Favorite Securosis Posts
- Rich: Size Doesn’t Matter.
- Adrian: Data Labeling is Not the Same as DRM/ERM. Don’t forget to read down to my comment at the end.
Other Securosis Posts
- The Network Security Podcast, Episode 161
- McAfee Acquires MX Logic
- Mini Black Hat/Defcon 17 recap
- The Securosis Intern and Contributing Analyst Programs
Project Quant Posts
Favorite Outside Posts
- Adrian: How could it be anything other than “Hey hey, I Wanna Be A Security Rockstar by Chris ‘Funkadelic’ Hoff. It’s like he was there, man!
- Rich: Jack Daniel is starting to post some of the Security B-Sides content. I really wish I could have been there, but since I work the event, I wasn’t able to leave Black Hat. The good news is they’ll be doing this in San Francisco around RSA, and I plan on being there.
Top News and Posts
- Get ready for Badge Hacking!
- RSnake and Inferno release two new browser hacks.
- First prosecution for allegedly stealing a domain name.
- You know, Twitter being under attack is one of those events that brings security to the forefront of the general public’s consciousness, in many ways better than some obscure data breach.
- Feds concerned with having their RFIDs scanned, and pictures taken, at DefCon. There is nothing at all to prevent anyone from doing this on the street, and it’s a good reminder of RFID issues.
- Fake ATM at DefCon. I wonder if the bad guys knew 8000 raving paranoids would be circling that ATM?
- Melissa Hathaway steps down as cybersecurity head.
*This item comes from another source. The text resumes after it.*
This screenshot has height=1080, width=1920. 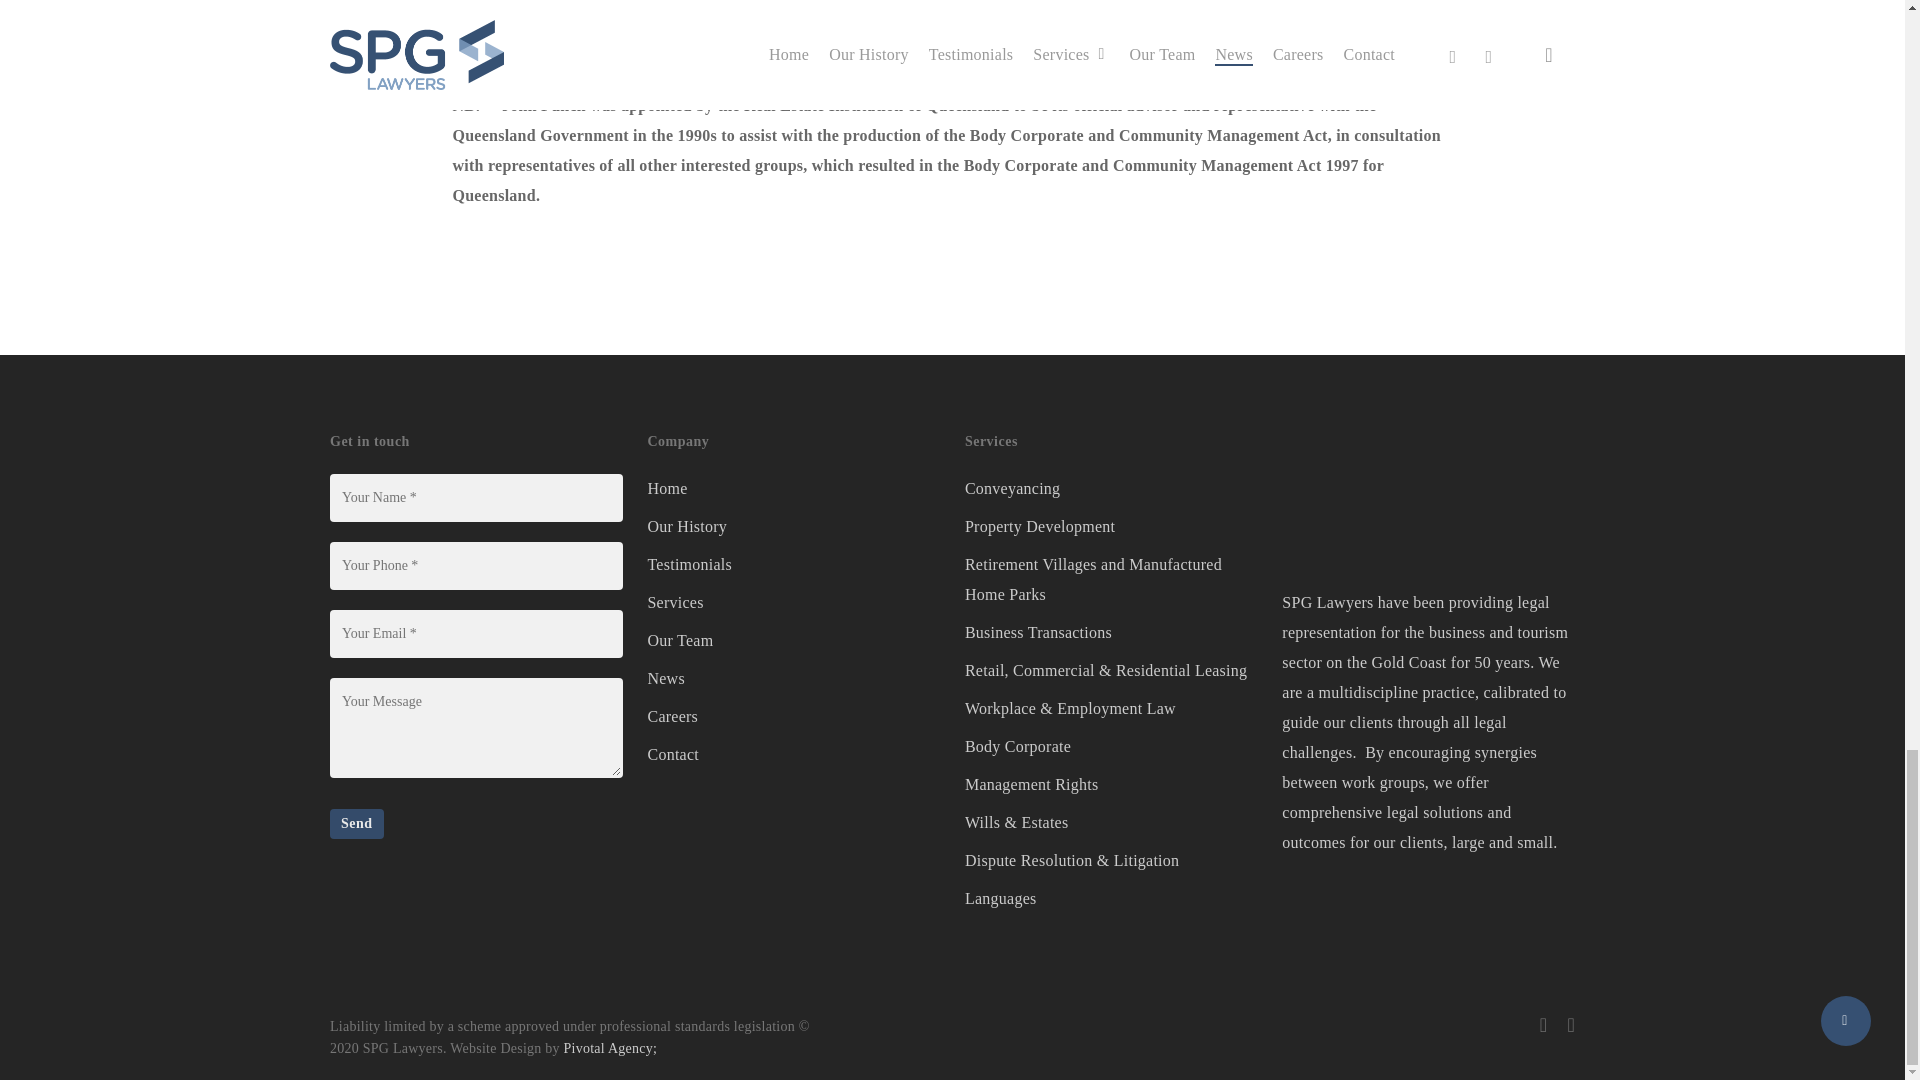 What do you see at coordinates (357, 824) in the screenshot?
I see `Send` at bounding box center [357, 824].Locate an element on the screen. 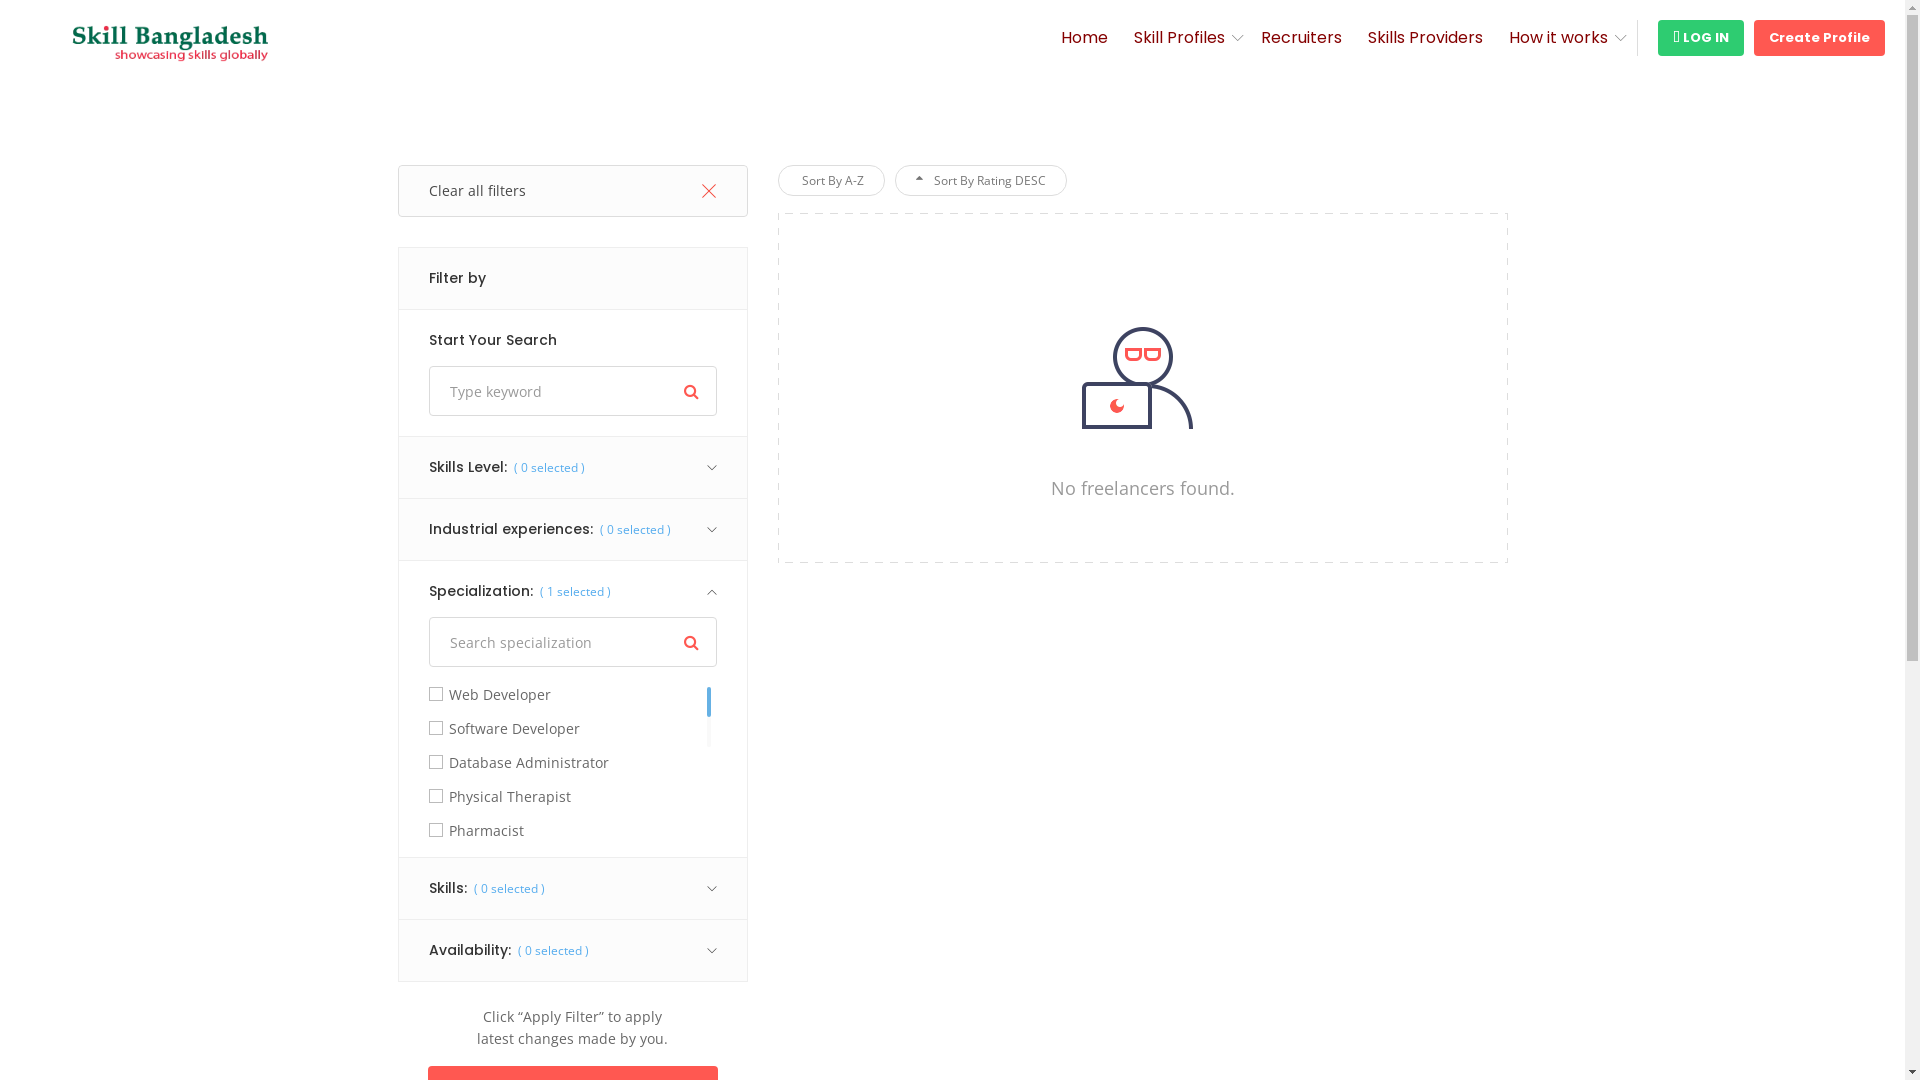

I almost don’t know how to react – the turnover for that job is ridiculous, and I hope someone in charge gets a clue. The Guerilla CISO has a great post on this.
- Adobe has a very serious problem. It is one of the biggest targets, and consistently rates as one of the worst patching experiences. They respond far too slowly to security issues, and this is one of the best vectors for attack. I no longer use or allow Adobe Reader on any of my systems, and minimize my use of Flash thanks to NoScript.
Blog Comment of the Week
This week’s best comment comes from Bernhard in response to the Project Quant: Create and Test Deployment Package post:
I guess I’m mosty relying on the vendor’s packaging, being it opatch, yum, or msi. So, I’m mostly not repackaging things, and the tool to apply the patch is also very much set.
In my experience it is pretty hard to sort out which patches/patchsets to install. This includes the very important subtask of figuring out the order in which patches need to be applied.
Having said that, a proper QA (before rollout), change management (including approval) and production verification (after rollout) is of course a must-have.